During an Extended Outage

  • We will provide updates whenever possible on our website and Facebook. Do not use Facebook to report outages. 
  • Turn off large electric appliances and equipment so that lines are not overloaded when power is restored.
  • Use caution and be sure to have adequate ventilation when operating generators, lanterns, heaters, and fuel-fired cookstoves.
  • If you use a generator, have it installed by a certified electrician. Improperly installed generators may feed energy back into the distribution lines, endangering our linemen and others. 
  • Watch weather reports closely.  If the weather is expected to worsen or outages are prolonged, consider staying with friends, family, or in a local shelter.
  • If you are safely able, check on elderly relatives, neighbors, and friends to make sure they’re safe, especially if they live alone.

 

Keeping Cool:

  • If it's a hot time of year, dress in loose, lightweight clothing and stay on the coolest, lowest level of your home.
  • Use natural ventilation to cool homes, and consider purchasing battery-powered fans.
  • Drink plenty of water and avoid heavy meals, caffeinated drinks, and alcohol.
  • Close all drapes and blinds on the sunny side of your residence.
  • Take your family and pets to a basement or other cool location if you have one.
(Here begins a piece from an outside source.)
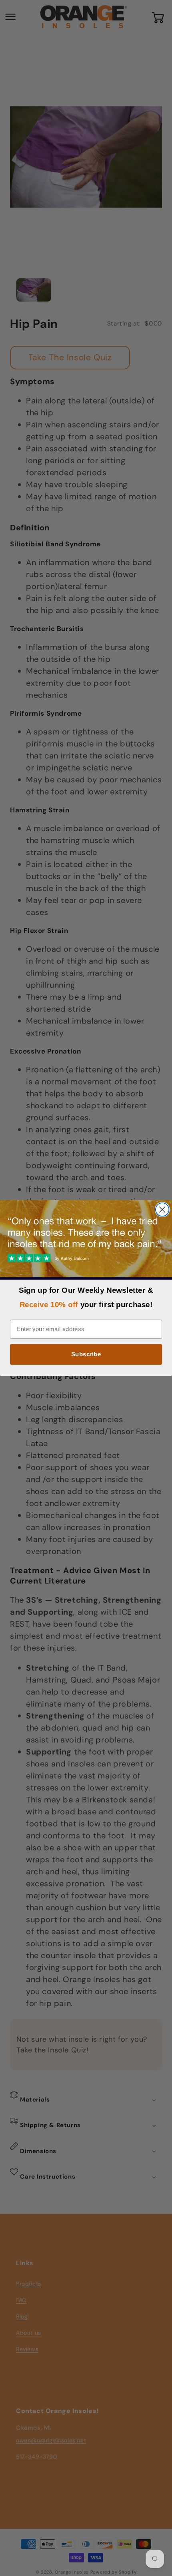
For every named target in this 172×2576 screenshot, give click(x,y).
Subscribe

Also, consider going to an air-conditioned public place during warmer daytime hours.

 

Keeping Warm:

  • Stay inside, and dress warmly. Staying warm is a priority. Dress in several layers of loose-fitting, lightweight warm clothing. Wear hats, mittens, and scarves.
  • Close off unneeded rooms to keep the heat in your living areas.
  • Place a draft block at the bottom of doors to minimize cold drafts from entering the house.
  • When using an alternative heat source, follow operating instructions, use fire safeguards, and be sure to properly ventilate. Always keep a multipurpose, dry-chemical fire extinguisher nearby, and know how to use it.
  • Keep a close eye on the temperature in your home. Infants and people over the age of 65 are often more susceptible to the cold. You may want to stay with friends or relatives or go to a shelter if you cannot keep your home warm.
  • Keep your faucets on a slow drip to keep pipes from freezing. Catch the dripping water in a clean container, sink, or tub. If your pipes freeze, turn off the main water supply to prevent further damage.
  • Don’t use your stove or oven for heat. Gas stoves and ovens produce carbon monoxide, and electric ones pose a fire risk when not used as designed.

 

Maintaining Food:

  • Keep refrigerator or freezer doors closed. A freezer that is half full or full can keep foods frozen 24 to 48 hours. Foods can stay safe in an unopened refrigerator for up to four hours. If an outage lasts longer than four hours, remove and pack meat, milk and other dairy products in a cooler with ice.
  • Maintain food supplies that do not require refrigeration.
  • Use safe alternative food preparations. A barbecue grill is an excellent way to prepare food. Always grill outside.

 

Stay Away From Downed Power Lines

When outside, stay away from downed power lines and be alert to the possibility that tree limbs or debris may hide an electrical hazard. Treat all downed or hanging power lines as if they are energized. Lines do not have to be arcing or sparking to be live. Warn others to stay away and call 911 or contact us.

 

When in Doubt, Throw it Out

Throw out perishable food in your refrigerator that is above 40 degrees.  If food has an unusual color or smell, discard it.